Critics of Ruby on Rails often accuse it of being slow. The standard rebuttal is that any web application scales given enough instances, but that rebuttal ignores one important effect of Rails’ slowness: the impact on development. Any time you run a Rails command, Rails loads your entire project, a process that starts out slow and slows down as your project grows.
If you’ve been irritated by these startup delays, you’re not the only one, and there’s finally a way to wait less and do more. Its name is Zeus.
gem install zeus, then start the server with
zeus start. Zeus’ server spawns several processes in parallel, processes for the Rails server, the console, for RSpec, Cucumber, and any others that you specify.
Zeus loads the Rails environment for each process but doesn’t execute any commands. To execute a command under a preloaded environment, use the
zeus command in place of the
rails command, as in
zeus console or
zeus generate model SolarSystem. These commands connect to the Zeus server and use the preloaded process, starting your command within a second or two regardless of the size of your application. As you make changes to your application’s code, Zeus reloads processes that depend on the files you’ve modified, keeping your preloaded environments up to date with your latest code.

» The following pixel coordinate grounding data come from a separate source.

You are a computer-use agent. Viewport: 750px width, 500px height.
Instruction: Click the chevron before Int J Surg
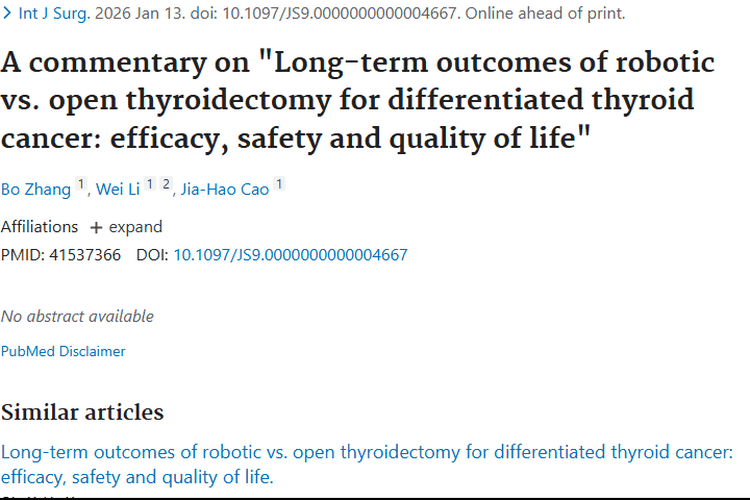coord(8,15)
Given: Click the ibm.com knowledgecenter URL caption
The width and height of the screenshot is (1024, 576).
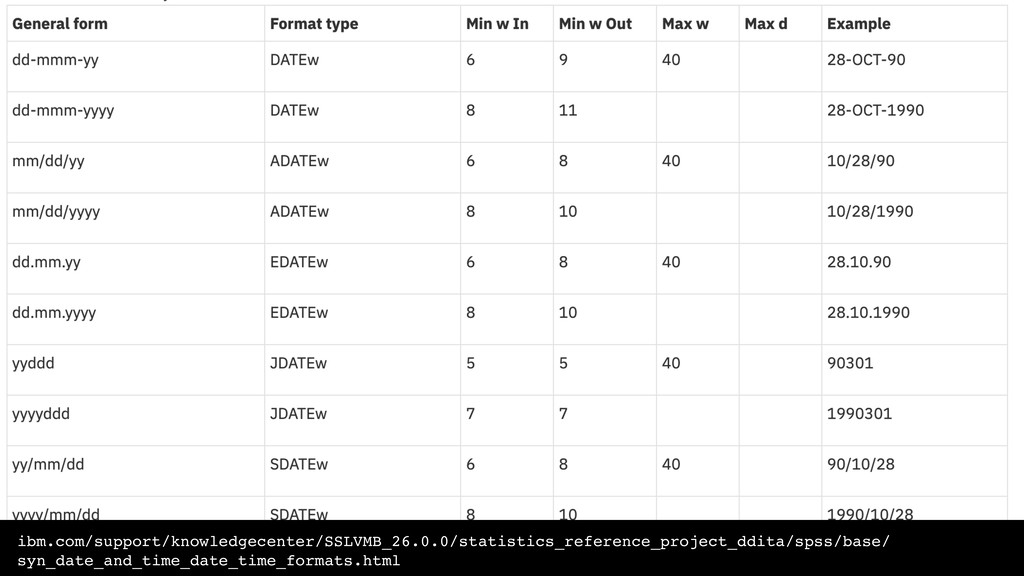Looking at the screenshot, I should (453, 551).
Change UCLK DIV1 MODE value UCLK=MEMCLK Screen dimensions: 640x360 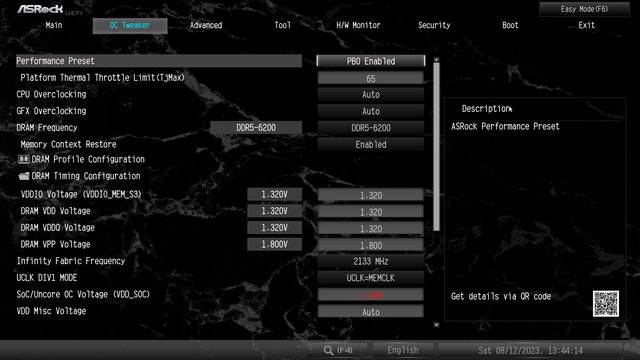pos(371,278)
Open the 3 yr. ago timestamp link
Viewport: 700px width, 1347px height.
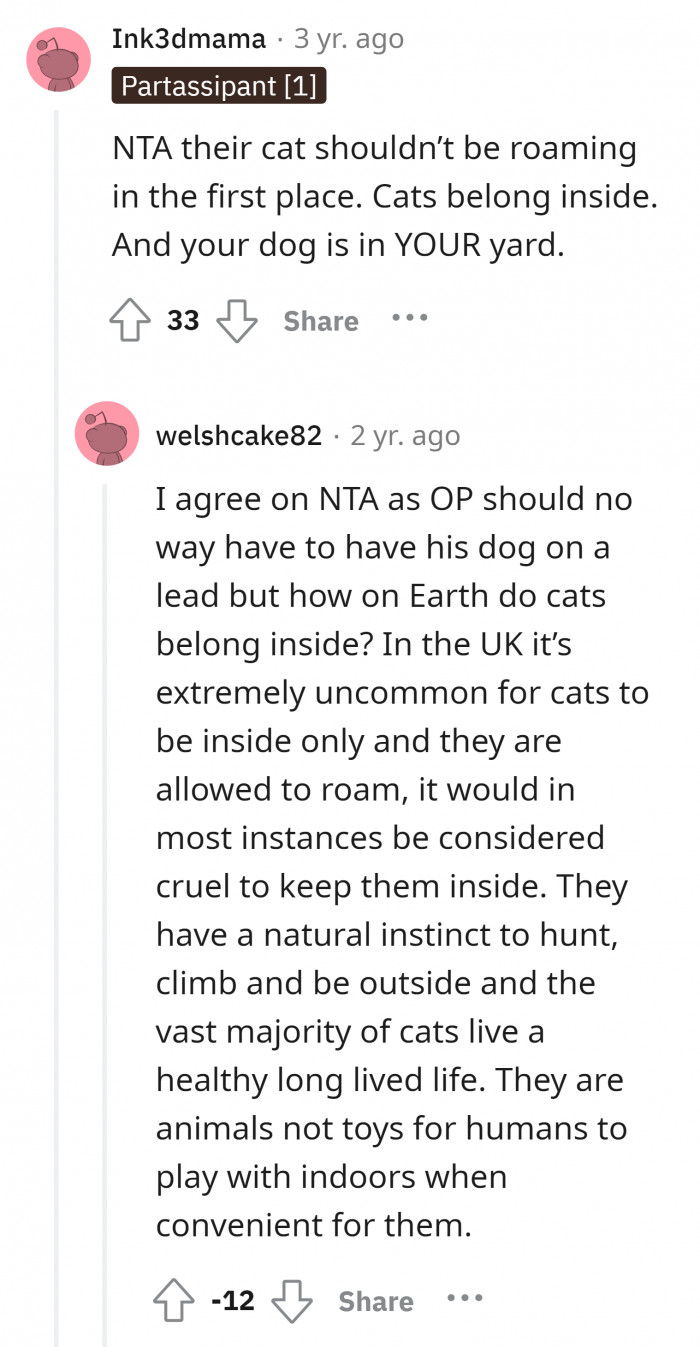(x=347, y=39)

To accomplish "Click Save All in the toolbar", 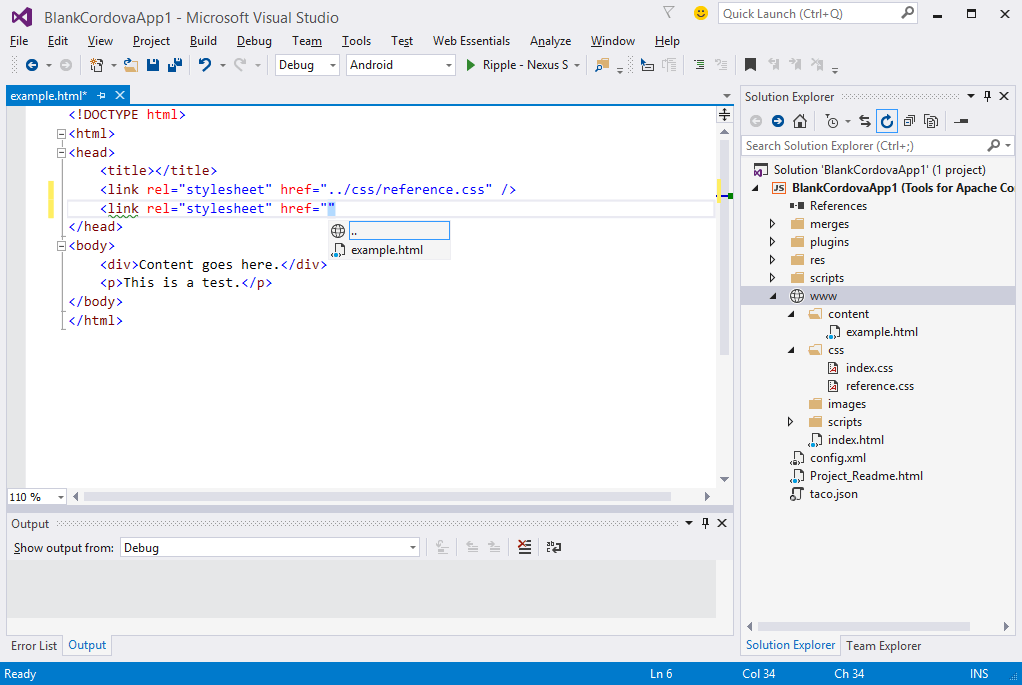I will [174, 65].
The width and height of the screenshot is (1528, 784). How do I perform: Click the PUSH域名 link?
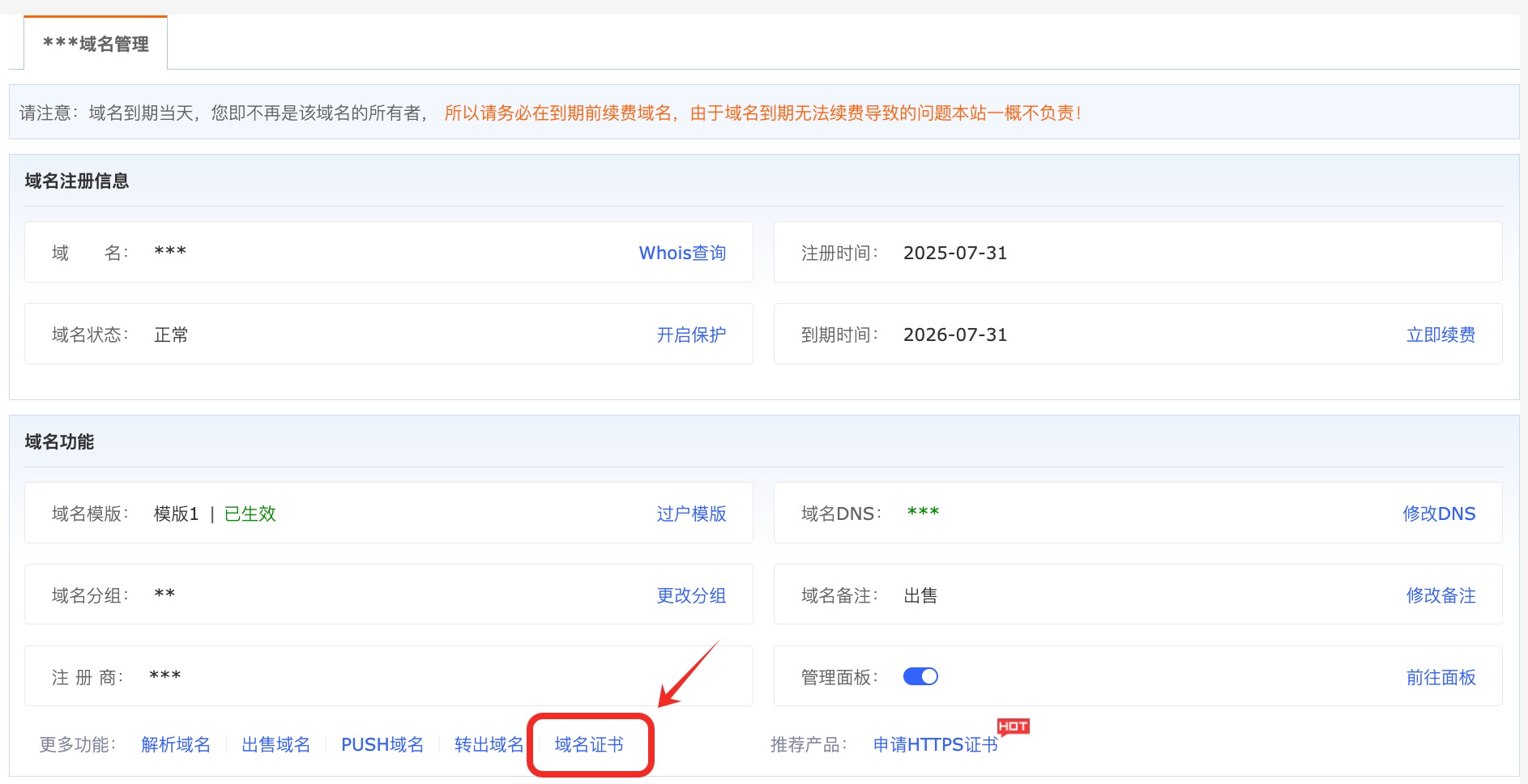click(x=382, y=744)
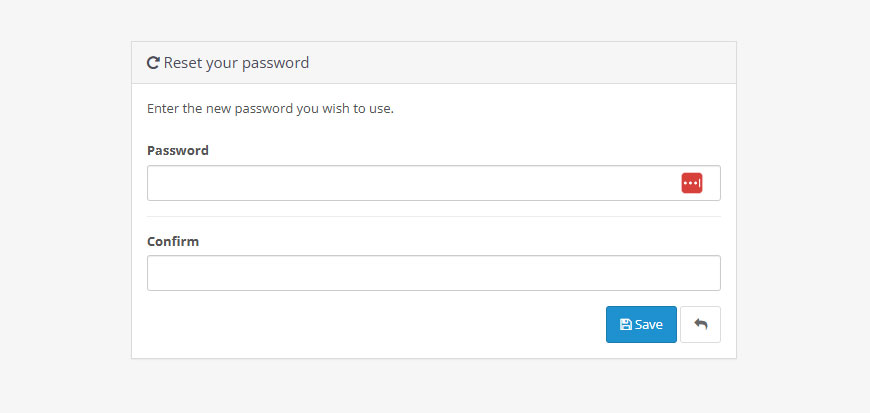Go back using the reply-arrow button
Viewport: 870px width, 413px height.
[700, 324]
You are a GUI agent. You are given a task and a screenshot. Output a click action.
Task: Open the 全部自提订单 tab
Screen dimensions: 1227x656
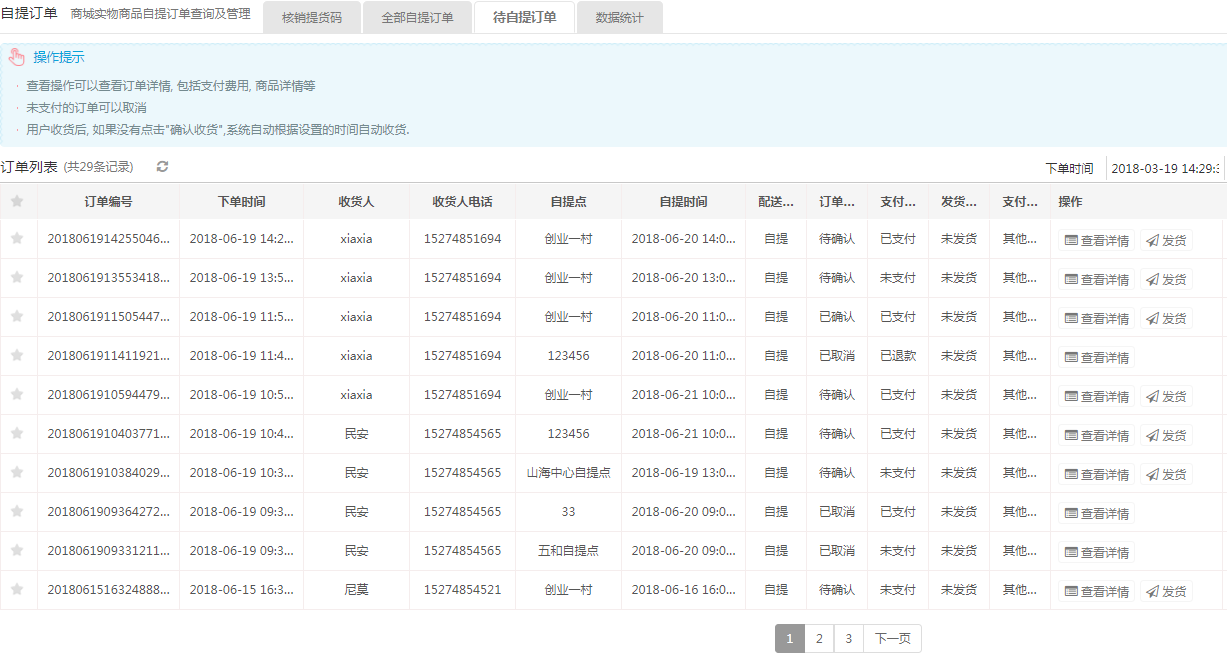click(417, 17)
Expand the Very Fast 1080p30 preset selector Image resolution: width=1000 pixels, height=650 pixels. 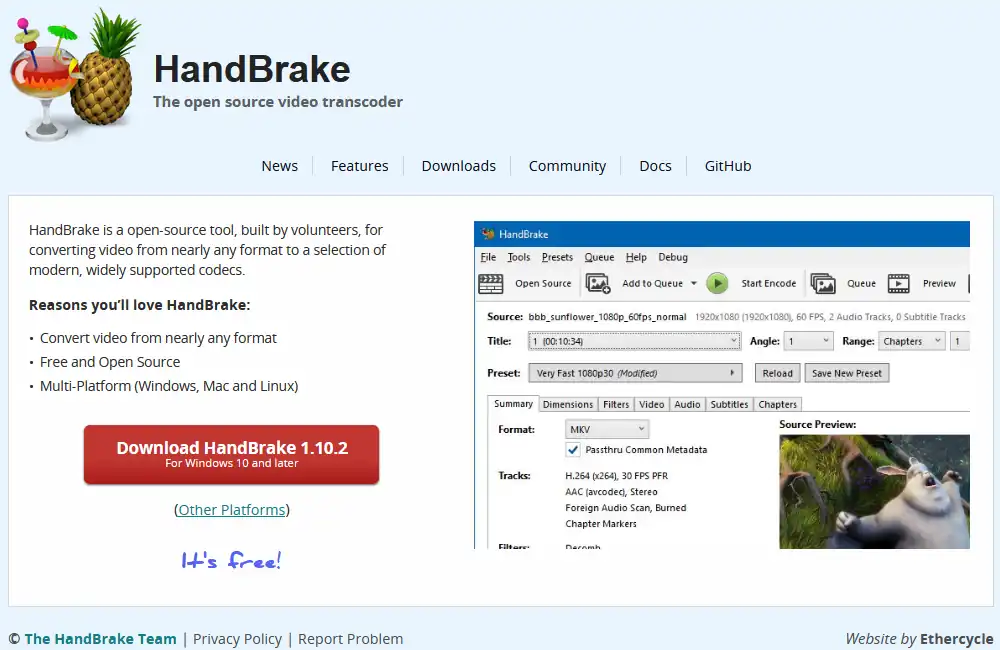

While Zeus was developed for speeding up Rails’ commands, it is intended to be platform agnostic and suitable for preloading slow processes of other systems as well. Personally, I’m interested to see how well it speeds up JRuby load times, which have the added burden of the JVM’s startup delay.
As handy as Zeus is, it isn’t perfect. You’ll undoubtedly find situations where a command run through Zeus behaves differently than its counterpart Rails command. In such cases, you can fall back to using the Rails command without losing any of the commands that behave correctly. Also, Zeus’ creator Burke Libbey is actively improving Zeus and is responsive to issues filed on the Zeus GitHub page.